Meeting the validation standard
Solutions that can demonstrate significant compression improvements and validated model preservation are gaining adoption as AV programs mature, reports Beamr’s chief product officer, Dani Megrelishvili. He says his company’s patented Content-Adaptive Bitrate (CABR) technology takes a unique approach, as it analyzes the complexity of each frame and adjusts accordingly.
The Emmy Award-winning technology uses metrics originally developed for high-quality broadcast that are now adapted for machine vision requirements. The compressed video data preserves spatial and temporal information critical for ML tasks.
“Recent validation testing and running PoCs with real-world AV footage demonstrated 23-50% compression improvement over existing workflows,” says Megrelishvili. “When combined with modern codecs (such as HEVC or AV1), total improvements reached 40-50% while maintaining quality metrics, indicating no ML model degradation.
“We’re seeing a gap emerge between AV programs that treat data infrastructure as strategic and those that treat it as operational. The strategic ones compress early, iterate faster and free up millions for R&D instead of burning it on storage and data transfer costs.”
As data volumes reach hundreds of petabytes and continue to double annually, infrastructure choices become competitive advantages, according to Megrelishvili. “AV teams addressing their data bottlenecks now gain both cost advantages and development velocity,” he says. “They free capital and engineering resources that competitors must dedicate to storage management. With validation frameworks established and proven solutions available, the strategic question is shifting from whether to optimize to how quickly to act.”
How frame−level compression works for AVs
Compressing AV video data without careful attention to ML accuracy requirements can degrade model performance. Standard tools compress every frame in the same way, but AV footage varies dramatically – highway drives versus dense intersections, bright sun versus heavy rain, day versus night. Treating them all identically either leaves savings on the table or risks degrading model precision.
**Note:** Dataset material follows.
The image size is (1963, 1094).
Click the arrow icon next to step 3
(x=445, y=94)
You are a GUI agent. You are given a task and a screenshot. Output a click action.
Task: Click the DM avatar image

In the search for optimal bitrate-accuracy balance, engineers emphasize the need for rigorous validation. Pixel-level metrics provide one measure but don’t capture
the full picture. Teams need evidence that compression doesn’t degrade performance on specific workloads: object detection accuracy, tracking consistency and depth estimation precision.A content-adaptive approach addresses these challenges by analyzing each frame individually rather than imposing uniform constraints, according to Beamr’s Dani Megrelishvili. “Our GPU-accelerated video pipelines can handle the high throughput demands of AV data at high speed and low cost, enabling rapid and scalable compression,” he explains. “Each frame is compressed as aggressively as possible while necessary details are perfectly preserved.”
Megrelishvili says this approach addresses the limitations of alternative methods: “Lossless or near-lossless compression attempts to avoid any degradation but results in unmanageable file sizes for petabyte-scale datasets. Standard recipes with default settings may not preserve the details required to ensure fidelity.
“Beamr’s proprietary Content-Adaptive Bitrate technology (CABR) demonstrates the efficient and ML-safe path for video data. Recent validation testing and running PoCs with real-world AV footage demonstrated up to 50% improvement over existing workflows while maintaining quality metrics, indicating no ML model degradation.”